Thread: Regular expressions w localization problem

Regular expressions w localization problem

From
Manuel Sugawara
Date:
I'm facing a problem I have seen before but never got the time to
report until now that is biting me again. I have a table which has
some CHECK constrains using regular expressions and one check is
failing when I try to insert some valid data. The constraint
definition is:

«nombre propio válido» CHECK (nombre ~ '^[[:upper:]][[:lower:]]*([-\'. [:alpha:]]+)?$'::text)
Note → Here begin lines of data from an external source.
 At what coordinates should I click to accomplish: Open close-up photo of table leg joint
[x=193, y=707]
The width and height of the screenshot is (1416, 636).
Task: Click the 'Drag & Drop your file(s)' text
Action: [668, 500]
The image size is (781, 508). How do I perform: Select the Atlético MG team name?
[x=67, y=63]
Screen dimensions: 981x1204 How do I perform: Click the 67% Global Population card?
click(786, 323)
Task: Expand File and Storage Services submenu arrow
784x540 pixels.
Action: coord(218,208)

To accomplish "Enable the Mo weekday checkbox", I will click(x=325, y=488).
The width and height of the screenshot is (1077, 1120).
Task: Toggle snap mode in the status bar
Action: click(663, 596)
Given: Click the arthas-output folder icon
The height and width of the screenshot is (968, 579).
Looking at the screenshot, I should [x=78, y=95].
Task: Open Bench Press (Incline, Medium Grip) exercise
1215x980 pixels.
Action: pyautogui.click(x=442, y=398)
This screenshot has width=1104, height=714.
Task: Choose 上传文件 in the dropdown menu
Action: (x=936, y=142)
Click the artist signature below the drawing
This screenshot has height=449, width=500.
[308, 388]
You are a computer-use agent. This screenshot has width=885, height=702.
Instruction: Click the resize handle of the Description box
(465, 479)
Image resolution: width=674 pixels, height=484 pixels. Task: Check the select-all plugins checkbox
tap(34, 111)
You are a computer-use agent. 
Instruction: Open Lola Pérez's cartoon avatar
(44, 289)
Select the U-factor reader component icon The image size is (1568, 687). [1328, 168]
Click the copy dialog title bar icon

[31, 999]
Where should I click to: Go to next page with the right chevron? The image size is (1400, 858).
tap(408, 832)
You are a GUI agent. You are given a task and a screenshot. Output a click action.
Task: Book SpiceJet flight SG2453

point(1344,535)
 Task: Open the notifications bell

And the data is ``José Luis''. Using a SELECT with the expression and
the data leads true as expected:

masm=# select 'José Luis' ~ '^[[:upper:]][[:lower:]]*([-\'. [:alpha:]]+)?$';
 ?column?
----------
 t
(1 fila)

However when I try to insert one tuple using the same data it fails:

masm=# INSERT INTO persona.persona (nombre, fecha_nacimiento, sexo) VALUES ('José Luis', CAST('1979-06-15' AS date),
'm');
ERROR:  el nuevo registro para la relación «persona» viola la restricción check «nombre propio válido»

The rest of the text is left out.